▶ _The data_
*****
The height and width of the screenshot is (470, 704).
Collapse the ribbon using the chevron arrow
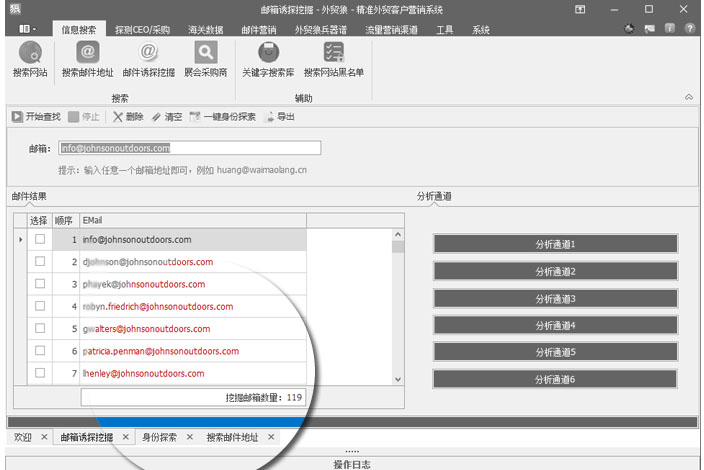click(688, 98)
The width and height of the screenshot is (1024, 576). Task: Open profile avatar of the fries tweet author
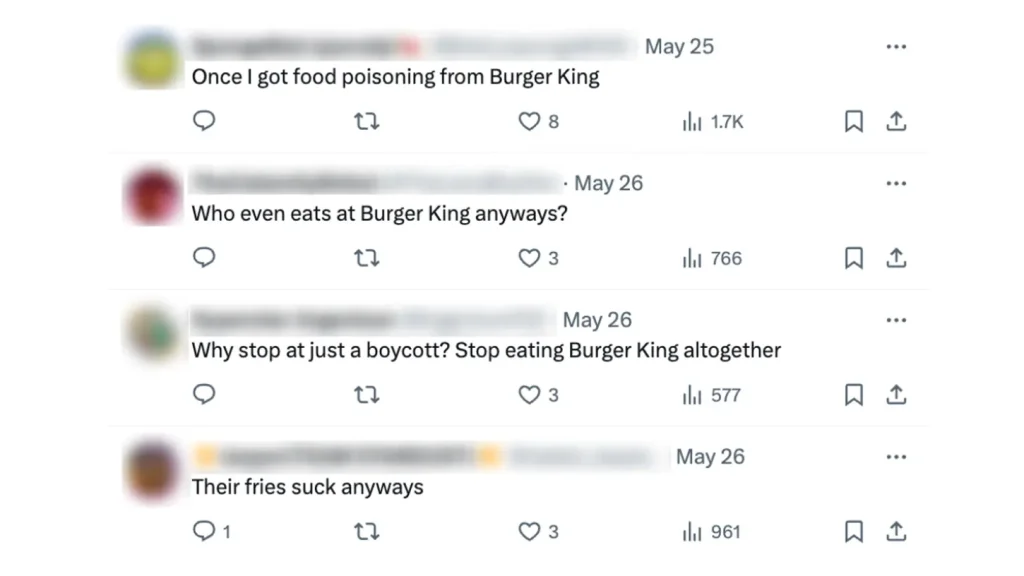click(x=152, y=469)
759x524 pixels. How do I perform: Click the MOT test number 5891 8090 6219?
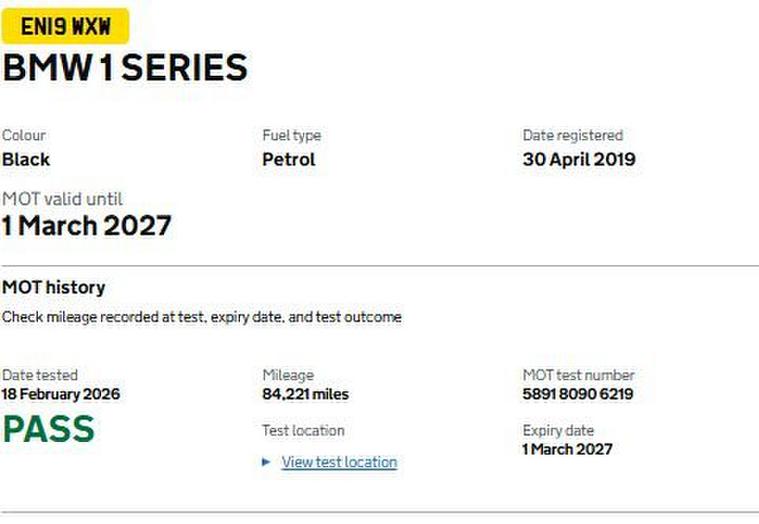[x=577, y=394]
*****
▶ _Task directions_
Verbatim output of the entries is required, with each image left out.

▶ _Reply to the exercise_
The height and width of the screenshot is (470, 704).
Collapse the ribbon using the chevron arrow
click(688, 98)
The width and height of the screenshot is (1024, 576). Task: Open profile avatar of the fries tweet author
click(x=152, y=469)
759x524 pixels. How do I perform: Click the MOT test number 5891 8090 6219?
[x=577, y=394]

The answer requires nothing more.